Corse 1976-Paris 1978

 

 

Les infinis minuscules, que d’alvéoles dans les encres et les mères de Chine !

La dessinatrice mise à nu par sa quasiment épouse même

Je suis donc sa future, songeait-elle, ignorant qu’elle s’était quelque part prise au pied de la lettre et que, future, elle le resterait toujours. Médusée, il lui fallut pourtant reconnaître assez vite qu’elle ondoyait et girait entre deux eaux autour d’un commandement émanant directement du Grand Agitateur des Flots. Ce commandement, en forme de tourbillon vertigineux, n’énonçait rien – le Grand Agitateur des Flots négligeait la parole – mais il rayonnait d’une lumière suffisamment aveuglante pour conférer à toute présence, fût-elle passionnée et dense, une consistance opaline.
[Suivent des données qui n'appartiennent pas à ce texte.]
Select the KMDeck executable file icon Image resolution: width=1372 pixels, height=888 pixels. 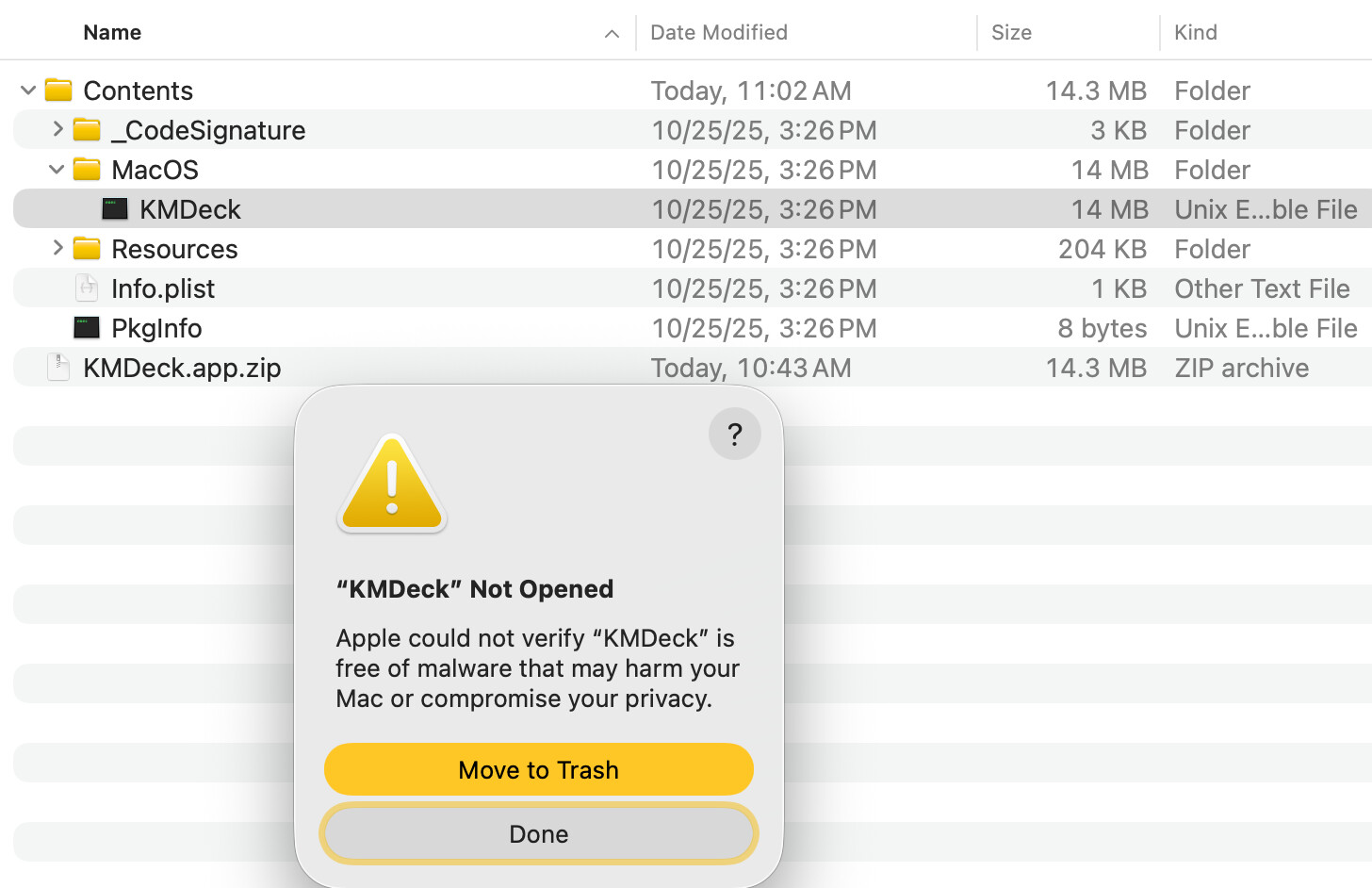click(x=115, y=209)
En deça des banquises, la petite marquise. Peut-on crier terre quand lèvres, gorge, langue et dents n’engendrent qu’évanescentes échappées de bulles, chenilles cristallines, bousculades d’éboulis miriphiques et diaphanes, vermine transparent et sans suite – à peine éclose, déjà usée et disparue ? Toujours promise, la reine mère automatique de l’aphasie amoureuse fait pulluler le silence de l’onde qui gonfle et soulève la corolle blanche de la robe nuptiale. L’engouffrement sous elle du courant liquide la métamorphose à contre temps ; dénudée jusqu’au ventre, la voici papillon puis encapuchonnée de la taille aux cheveux, semblable à celle qui garantit, immense et blême, la fécondité des termites.

Entre-deux_web.jpg

« Que d’alvéoles sans larve ! », s’exclame, sidérée l’étoile des mers de Chine. « Bois l’encre pesante de nos seiches, armes-toi de l’acier des grands axes, hérisses et métallises les canules innombrables de ta longue chevelure, tu gagneras la chance de te désengloutir… »

 

 

De sa nacelle, la demoiselle déploie vers la terre le faisceau de tiges souples et creuses qui orne désormais sa tête. Un foisonnement trouble, identique au frisson, parcourt le système quand l’encre s’écoule dans chacune des seringues qui tracent toutes ensemble des cercles et des lignes, aux dimensions multiples. Mais gardez-vous de convoler ou de solliciter la caresse, même passagère, d’une telle chevelure. Ces aiguilles refoulantes peuvent choisir d’aspirer : en matière de globules, elles ne laissent que les blancs.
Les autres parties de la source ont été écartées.